Re: [Phys-L] irreversible quasistatic

[John Denker <jsd@av8n.com>]

On 07/29/2016 12:17 PM, Carl Mungan wrote:
> I want to know what happens if one or more of the four processes are
> irreversible; however, all four remain quasistatic so that we can
> draw well-defined PV or TS diagrams. For specificity, assume one of
> the isochoric processes is as I described in my previous email.
>
> Now what do you say?

As I said in the previous message, there are additional variables
in the equations.

In particular, there is a key assumption that goes in to the
analysis of reversible engines, namely that the entropy taken
from the hot reservoir is equal to the entropy ejected into
the cold reservoir.

If you operate a brake (or the equivalent) that creates new
entropy, this equality is broken.  You need an additional
variable to keep track of the newly-created entropy.

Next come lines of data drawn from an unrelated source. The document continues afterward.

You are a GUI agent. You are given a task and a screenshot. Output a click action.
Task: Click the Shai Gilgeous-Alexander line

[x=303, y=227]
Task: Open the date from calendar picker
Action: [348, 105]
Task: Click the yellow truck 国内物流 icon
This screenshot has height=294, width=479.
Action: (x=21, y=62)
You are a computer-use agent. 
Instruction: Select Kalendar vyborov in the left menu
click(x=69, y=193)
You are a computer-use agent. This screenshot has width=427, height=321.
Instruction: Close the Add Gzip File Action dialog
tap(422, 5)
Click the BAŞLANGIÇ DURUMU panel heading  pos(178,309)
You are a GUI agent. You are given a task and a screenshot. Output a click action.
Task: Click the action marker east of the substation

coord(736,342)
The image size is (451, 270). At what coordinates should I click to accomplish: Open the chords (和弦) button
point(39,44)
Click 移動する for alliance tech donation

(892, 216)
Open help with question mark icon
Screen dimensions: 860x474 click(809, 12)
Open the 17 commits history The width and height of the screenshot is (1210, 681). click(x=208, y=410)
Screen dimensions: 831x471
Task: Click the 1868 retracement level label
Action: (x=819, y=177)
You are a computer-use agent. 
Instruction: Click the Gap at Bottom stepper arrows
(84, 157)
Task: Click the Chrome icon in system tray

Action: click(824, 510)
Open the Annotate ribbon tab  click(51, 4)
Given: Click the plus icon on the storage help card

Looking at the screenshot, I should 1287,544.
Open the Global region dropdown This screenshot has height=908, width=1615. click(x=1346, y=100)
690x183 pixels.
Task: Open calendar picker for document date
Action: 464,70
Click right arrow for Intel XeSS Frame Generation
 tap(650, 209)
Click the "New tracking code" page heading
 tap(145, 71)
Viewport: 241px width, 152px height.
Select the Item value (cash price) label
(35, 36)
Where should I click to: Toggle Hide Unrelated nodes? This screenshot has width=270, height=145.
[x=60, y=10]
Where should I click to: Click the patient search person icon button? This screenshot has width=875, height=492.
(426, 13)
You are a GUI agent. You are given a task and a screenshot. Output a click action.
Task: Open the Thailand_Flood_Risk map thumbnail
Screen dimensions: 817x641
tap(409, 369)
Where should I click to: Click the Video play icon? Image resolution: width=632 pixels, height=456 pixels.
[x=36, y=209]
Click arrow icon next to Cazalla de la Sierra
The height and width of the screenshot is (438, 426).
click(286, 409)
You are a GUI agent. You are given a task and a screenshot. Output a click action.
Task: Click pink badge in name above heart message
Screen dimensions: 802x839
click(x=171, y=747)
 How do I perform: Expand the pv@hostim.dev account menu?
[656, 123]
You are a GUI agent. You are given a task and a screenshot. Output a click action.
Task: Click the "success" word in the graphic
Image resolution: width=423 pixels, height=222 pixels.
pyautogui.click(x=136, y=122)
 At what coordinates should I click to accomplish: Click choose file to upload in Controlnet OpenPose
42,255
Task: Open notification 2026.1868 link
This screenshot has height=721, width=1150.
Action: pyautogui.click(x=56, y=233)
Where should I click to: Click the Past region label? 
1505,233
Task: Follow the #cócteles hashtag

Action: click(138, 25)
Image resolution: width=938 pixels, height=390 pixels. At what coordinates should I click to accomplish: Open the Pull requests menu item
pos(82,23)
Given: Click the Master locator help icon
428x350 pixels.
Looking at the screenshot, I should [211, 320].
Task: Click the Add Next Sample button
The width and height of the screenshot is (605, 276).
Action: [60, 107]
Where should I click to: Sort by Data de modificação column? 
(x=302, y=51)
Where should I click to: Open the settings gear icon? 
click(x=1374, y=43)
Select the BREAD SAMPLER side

This changes everything, including the compressibility.  The
compressibility has to do with the pressure, which is by
definition -∂E/∂V *at constant S* ... and if you mess with
the S you have to re-evaluate everything you know about
pressure.

Let's be clear:  To move along some leg of the cycle takes
energy.  This can be expanded as

	dE = ∂E/∂V|S dV + ∂E/∂S|V dS		[1]

assuming the state of the system (or subsystem) in question
can be described as a function of S and V.  Equation [1] is
a mathematical identity, basically the chain rule, if we
treat dE, dV, and dS as vectors.  (They are one-forms, not
pointy vectors.)

The classic Carnot cycle is exceptionally simple because on
the RHS of equation [1], the first term drops out on two of
the legs, and the second term drops out on the other two legs.
In contrast, if you are doing an irreversible expansion, the
second term does not drop out.  If you ignore it, you violate
conservation of energy.